YARGITAY 12. HUKUK DAİRESİ Esas : 2017/4547 Karar : 2017/9322 Tarih : 15.06.2017
-
HMK 353. Madde
-
Duruşma Yapılmadan Verilecek Kararlar
26.9.2004 tarih ve 5235 sayılı Adli Yargı İlk Derece Mahkemeleri ile Bölge Adliye Mahkemelerinin Kuruluş, Görev ve Yetkileri Hakkında Kanuna paralel olarak, 2004 sayılı İcra ve İflas Kanunu’nun temyiz ve karar düzeltmeye ilişkin hükümlerinde değişiklik yaparak istinaf ve temyiz ile ilgili hükümleri yeniden düzenleyen 18.3.2005 tarih ve 5311 sayılı Kanun ile İcra İflas Kanunu`na eklenen geçici 7.maddeye göre, 5311 sayılı Kanun hükümleri Bölge Adliye Mahkemelerinin göreve başladığı 20.07.2016 tarihinden sonra verilen kararlar hakkında uygulanır.

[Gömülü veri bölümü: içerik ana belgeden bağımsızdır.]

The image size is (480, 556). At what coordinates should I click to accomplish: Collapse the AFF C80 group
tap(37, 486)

Somut olayda, davacının ihalenin feshi istemi ile icra mahkemesine başvurduğu, … 11. İcra Hukuk Mahkemesi’nin 16/08/2016 tarih ve 2016/302 E.-2016/536 K. sayılı kararı ile şikayetin reddine karar verildiği, davacı tarafından, şikayetin reddine dair ilk derece mahkemesi kararına karşı istinaf yoluna başvurulduğu, … Bölge Adliye Mahkemesi 12. Hukuk Dairesi`nin 13/02/2017 tarih ve 2017/215 E. 2017/341 K. sayılı kararı ile istinaf başvurusunun HMK’nun 353/1-b,1 maddesi gereğince esastan reddedildiği,bu kararın temyiz edilmesi üzerine Bölge Adliye Mahkemesince temyiz talebinin de reddine karar verildiği, bu kez son kararın temyiz konusu yapıldığı anlaşılmaktadır.

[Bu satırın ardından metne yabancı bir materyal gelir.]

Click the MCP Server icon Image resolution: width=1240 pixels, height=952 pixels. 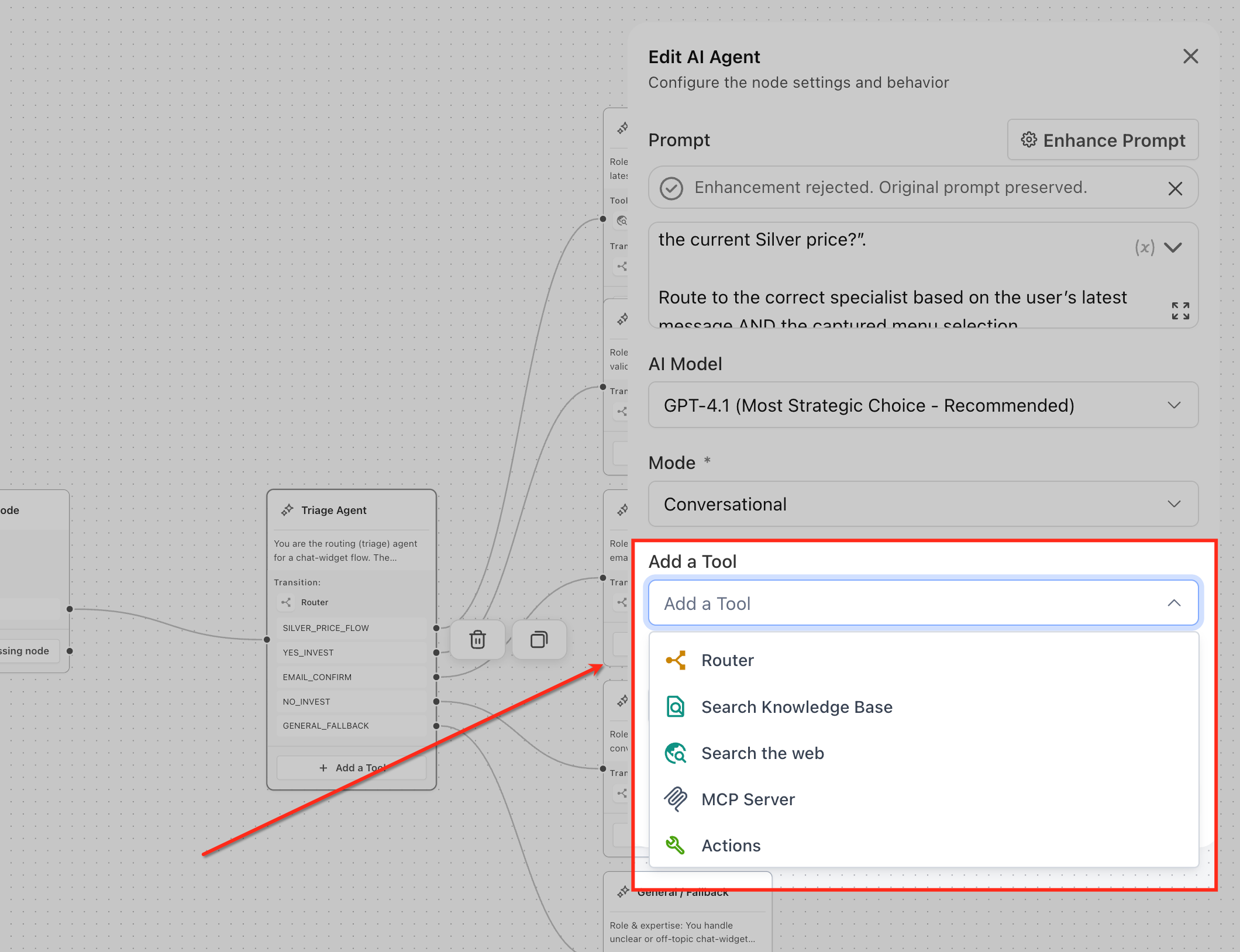pyautogui.click(x=676, y=799)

2.3.2005 tarih ve 5311 sayılı Kanunun 25.maddesi ile değişik 2004 sayılı İcra ve İflas Kanunu`nun 364/2.maddesine göre, temyiz yoluna başvurma ve incelemesi, Hukuk Muhakemeleri Kanununa göre yapılır. 6100 Sayılı HMK’nun 361/1. maddesi uyarınca ise, Bölge Adliye Mahkemesi kararına karşı, kararın tebliğ tarihinden itibaren bir ay içinde temyiz yoluna başvurulabilir.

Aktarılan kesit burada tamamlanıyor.